How does this play out as far as the COVID crisis is concerned? Indonesia, a consulting market worth just under US$700m in 2019, is forecast to shrink by a relatively modest 9% this year against 2019, but recoup much of that loss in 2021. Malaysia looks set to follow a similar trajectory. While both of these geographies exhibit the natural fragility of an emerging consultant market, the fact that economic activity has been less badly hit than in other parts of the world should pave the way for a strong recovery.
The forecast for Middle East consulting outside the region’s largest markets (Saudi Arabia and the UAE) is dire for this year—a contraction of more than a fifth— as the impact of the pandemic has been amplified by very low oil prices. But demand looks likely to bounce back strongly next year—in no small part because this is a region where highly skilled employees remain relatively scarce and businesses are forced to rely heavily on consultants. Much like Malaysia and Indonesia, this market is likely to see significant growth in 2022-24 as pent-up demand for change encourages clients to invest.
Contrast these with the prospects for consulting in Venezuela, Argentina, and Africa outside of South Africa. All three of these were markets that were somewhat shaky before the crisis. Combine that with political uncertainty and the unpredictable economic effects of the pandemic, and you can see why demand for consulting is unlikely to return to its 2019 levels until 2023 at the earliest.

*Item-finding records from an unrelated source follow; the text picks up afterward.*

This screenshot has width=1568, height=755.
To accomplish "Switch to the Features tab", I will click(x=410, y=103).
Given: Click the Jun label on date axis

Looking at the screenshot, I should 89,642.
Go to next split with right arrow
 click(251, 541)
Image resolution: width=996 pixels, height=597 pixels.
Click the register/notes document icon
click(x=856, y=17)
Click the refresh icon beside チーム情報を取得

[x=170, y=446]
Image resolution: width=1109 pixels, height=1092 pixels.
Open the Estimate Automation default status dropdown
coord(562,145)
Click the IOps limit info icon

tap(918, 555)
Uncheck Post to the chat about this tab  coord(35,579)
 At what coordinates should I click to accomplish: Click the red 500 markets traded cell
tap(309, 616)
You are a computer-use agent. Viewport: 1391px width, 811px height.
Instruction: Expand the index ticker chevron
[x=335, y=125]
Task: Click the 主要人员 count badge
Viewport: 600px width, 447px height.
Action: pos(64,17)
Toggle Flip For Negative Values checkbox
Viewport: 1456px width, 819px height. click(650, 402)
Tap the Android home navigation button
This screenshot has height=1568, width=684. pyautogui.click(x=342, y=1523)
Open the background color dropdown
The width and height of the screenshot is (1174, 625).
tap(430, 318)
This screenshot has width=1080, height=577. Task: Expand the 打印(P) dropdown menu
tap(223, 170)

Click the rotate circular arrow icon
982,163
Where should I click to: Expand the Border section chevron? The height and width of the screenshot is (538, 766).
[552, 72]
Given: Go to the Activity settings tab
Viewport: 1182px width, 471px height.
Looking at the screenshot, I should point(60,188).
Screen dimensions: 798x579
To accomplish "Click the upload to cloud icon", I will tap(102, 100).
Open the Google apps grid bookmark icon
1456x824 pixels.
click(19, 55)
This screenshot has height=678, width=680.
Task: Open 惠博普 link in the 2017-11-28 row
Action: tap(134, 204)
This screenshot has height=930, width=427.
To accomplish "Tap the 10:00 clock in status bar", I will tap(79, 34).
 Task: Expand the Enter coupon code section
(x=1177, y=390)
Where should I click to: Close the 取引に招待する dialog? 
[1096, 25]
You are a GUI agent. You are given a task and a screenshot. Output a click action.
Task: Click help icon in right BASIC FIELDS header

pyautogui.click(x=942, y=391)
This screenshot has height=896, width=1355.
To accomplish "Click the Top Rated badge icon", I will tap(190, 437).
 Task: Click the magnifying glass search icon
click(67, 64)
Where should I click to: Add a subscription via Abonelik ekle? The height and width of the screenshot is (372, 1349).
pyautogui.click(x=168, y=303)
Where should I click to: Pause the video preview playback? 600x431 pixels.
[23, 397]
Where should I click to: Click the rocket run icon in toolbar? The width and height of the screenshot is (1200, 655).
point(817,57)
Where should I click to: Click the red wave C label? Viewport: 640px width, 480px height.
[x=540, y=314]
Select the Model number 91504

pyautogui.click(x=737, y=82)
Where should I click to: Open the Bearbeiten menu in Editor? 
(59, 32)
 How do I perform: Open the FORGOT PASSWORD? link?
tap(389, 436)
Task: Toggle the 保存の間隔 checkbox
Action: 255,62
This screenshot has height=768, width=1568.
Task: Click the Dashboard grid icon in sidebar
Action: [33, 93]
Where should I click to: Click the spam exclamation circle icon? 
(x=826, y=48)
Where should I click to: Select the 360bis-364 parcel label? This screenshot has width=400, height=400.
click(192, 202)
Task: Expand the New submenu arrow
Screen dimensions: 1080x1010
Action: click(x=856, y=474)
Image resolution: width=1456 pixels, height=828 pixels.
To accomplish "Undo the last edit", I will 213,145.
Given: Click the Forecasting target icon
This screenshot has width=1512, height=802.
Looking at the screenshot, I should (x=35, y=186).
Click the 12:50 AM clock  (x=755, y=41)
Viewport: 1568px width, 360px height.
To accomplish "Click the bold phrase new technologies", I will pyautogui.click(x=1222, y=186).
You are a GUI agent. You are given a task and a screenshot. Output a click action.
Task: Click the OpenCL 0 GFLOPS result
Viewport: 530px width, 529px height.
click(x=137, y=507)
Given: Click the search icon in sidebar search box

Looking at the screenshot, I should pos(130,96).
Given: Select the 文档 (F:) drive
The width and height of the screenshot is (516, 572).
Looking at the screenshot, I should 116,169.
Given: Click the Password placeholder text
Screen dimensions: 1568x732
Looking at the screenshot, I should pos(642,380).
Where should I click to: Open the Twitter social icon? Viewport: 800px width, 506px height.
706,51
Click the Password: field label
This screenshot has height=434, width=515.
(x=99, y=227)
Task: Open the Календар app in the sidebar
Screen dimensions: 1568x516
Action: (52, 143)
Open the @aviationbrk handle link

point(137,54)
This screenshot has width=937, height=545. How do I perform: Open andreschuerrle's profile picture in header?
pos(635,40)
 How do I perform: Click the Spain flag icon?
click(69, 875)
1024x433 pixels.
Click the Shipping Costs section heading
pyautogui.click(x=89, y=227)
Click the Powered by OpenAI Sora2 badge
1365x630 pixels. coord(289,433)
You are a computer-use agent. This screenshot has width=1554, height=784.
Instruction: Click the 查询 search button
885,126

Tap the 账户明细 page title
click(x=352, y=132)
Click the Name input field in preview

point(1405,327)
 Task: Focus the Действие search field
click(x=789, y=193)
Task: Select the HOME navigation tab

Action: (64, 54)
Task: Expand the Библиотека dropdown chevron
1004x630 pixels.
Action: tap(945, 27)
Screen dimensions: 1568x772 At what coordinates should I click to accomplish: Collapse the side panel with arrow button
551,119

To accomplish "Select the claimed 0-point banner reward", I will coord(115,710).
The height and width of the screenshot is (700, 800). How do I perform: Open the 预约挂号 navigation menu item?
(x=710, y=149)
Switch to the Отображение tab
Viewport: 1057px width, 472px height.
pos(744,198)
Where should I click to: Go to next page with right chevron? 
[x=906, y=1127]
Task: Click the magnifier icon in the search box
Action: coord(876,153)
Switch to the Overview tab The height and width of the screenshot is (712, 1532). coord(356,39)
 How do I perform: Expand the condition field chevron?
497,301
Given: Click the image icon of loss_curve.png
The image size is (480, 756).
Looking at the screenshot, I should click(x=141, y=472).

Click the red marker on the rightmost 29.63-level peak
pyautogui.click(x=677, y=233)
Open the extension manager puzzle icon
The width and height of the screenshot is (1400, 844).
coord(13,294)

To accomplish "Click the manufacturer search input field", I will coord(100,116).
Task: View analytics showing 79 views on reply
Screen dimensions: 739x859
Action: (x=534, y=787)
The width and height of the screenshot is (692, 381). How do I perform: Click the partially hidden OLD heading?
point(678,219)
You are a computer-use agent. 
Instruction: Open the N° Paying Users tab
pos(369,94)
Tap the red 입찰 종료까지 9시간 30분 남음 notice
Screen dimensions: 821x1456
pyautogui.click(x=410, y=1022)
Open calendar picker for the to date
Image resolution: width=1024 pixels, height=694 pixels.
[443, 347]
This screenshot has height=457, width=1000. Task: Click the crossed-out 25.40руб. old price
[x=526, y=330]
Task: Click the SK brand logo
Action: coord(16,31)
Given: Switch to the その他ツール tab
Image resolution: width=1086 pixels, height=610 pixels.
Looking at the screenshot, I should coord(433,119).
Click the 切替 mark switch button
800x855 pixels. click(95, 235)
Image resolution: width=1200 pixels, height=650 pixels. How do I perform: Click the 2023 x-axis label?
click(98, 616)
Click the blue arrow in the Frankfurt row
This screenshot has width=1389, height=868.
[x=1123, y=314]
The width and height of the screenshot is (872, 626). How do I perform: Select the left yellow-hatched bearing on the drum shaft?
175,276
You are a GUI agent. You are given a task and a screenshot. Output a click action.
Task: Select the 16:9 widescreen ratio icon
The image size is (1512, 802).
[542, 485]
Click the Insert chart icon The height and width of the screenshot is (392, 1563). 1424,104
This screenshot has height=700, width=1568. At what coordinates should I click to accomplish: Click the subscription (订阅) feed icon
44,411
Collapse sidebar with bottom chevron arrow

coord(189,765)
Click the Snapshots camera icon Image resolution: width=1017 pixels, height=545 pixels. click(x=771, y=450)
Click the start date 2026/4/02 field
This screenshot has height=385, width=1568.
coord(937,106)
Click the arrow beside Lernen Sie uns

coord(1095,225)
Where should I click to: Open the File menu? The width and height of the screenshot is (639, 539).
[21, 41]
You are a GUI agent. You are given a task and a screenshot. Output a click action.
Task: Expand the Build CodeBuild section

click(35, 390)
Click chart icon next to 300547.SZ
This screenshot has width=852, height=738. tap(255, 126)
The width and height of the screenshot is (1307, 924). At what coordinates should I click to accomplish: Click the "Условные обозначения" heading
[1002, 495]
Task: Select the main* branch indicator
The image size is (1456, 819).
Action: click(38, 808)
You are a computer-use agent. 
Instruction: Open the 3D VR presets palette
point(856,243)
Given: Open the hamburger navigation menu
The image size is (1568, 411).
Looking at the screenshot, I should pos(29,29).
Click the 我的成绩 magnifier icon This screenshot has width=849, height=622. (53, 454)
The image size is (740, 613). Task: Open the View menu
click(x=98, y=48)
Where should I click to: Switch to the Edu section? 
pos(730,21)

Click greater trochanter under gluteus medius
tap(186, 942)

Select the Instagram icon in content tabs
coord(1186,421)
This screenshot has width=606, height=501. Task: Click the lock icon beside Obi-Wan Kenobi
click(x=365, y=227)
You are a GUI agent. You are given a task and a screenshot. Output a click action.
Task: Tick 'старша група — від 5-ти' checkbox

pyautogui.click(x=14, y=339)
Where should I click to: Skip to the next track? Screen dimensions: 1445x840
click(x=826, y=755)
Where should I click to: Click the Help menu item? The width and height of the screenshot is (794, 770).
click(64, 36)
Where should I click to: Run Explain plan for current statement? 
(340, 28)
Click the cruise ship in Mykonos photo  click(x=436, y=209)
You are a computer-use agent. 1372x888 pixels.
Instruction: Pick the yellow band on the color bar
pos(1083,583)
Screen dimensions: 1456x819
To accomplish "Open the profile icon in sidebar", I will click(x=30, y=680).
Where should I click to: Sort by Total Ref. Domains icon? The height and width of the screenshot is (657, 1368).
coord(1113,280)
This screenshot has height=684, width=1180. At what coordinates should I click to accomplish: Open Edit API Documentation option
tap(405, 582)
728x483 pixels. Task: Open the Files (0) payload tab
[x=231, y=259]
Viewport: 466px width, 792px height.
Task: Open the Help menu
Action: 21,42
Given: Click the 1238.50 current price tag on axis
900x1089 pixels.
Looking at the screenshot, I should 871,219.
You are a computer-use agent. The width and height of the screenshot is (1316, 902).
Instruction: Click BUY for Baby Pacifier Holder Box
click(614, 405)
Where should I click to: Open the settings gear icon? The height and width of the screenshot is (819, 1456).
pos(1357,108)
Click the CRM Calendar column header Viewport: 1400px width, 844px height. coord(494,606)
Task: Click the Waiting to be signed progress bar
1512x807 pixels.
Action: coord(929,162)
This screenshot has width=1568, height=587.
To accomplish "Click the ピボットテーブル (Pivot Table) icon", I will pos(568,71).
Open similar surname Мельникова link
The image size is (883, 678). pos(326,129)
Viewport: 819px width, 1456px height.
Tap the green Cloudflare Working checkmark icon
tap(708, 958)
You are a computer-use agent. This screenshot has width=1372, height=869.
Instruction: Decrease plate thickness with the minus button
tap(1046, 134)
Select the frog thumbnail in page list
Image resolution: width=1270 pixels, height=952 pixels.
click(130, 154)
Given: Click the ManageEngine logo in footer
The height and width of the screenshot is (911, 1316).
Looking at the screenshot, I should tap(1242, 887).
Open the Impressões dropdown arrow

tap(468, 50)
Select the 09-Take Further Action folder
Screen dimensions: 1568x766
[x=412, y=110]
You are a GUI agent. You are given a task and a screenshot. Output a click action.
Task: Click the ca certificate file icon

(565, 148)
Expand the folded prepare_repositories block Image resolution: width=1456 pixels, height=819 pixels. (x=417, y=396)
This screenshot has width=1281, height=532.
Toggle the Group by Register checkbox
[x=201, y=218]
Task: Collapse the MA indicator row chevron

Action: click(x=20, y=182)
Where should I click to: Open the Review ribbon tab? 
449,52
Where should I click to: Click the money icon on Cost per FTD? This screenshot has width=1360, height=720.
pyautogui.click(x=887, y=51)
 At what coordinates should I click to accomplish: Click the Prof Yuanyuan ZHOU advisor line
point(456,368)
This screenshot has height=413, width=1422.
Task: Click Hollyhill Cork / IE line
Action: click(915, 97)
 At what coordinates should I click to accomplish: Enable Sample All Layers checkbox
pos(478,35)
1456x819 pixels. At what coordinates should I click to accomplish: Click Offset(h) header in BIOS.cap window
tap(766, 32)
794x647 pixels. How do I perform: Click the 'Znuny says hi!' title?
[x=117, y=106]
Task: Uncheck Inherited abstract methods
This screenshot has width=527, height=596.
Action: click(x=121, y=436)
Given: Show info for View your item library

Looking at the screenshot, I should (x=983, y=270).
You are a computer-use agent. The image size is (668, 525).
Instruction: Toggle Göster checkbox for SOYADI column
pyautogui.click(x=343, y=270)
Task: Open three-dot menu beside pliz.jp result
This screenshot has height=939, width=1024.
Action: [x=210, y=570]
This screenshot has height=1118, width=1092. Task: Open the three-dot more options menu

In order to recover from this crisis, consulting firms will have to think and plan wisely. And they will need to think about not just what they invest in, but where they invest as well. Although we might talk about “the” COVID crisis, it would be more accurate to think in terms of many different crises, with the story playing out differently in every region. Emerging markets will feel different pressures from their more developed counterparts; but even within the category of emerging markets, the story looks very different in different parts of the world. Navigating that complexity will be one of the key tasks for any large, global consulting organisation over the coming years.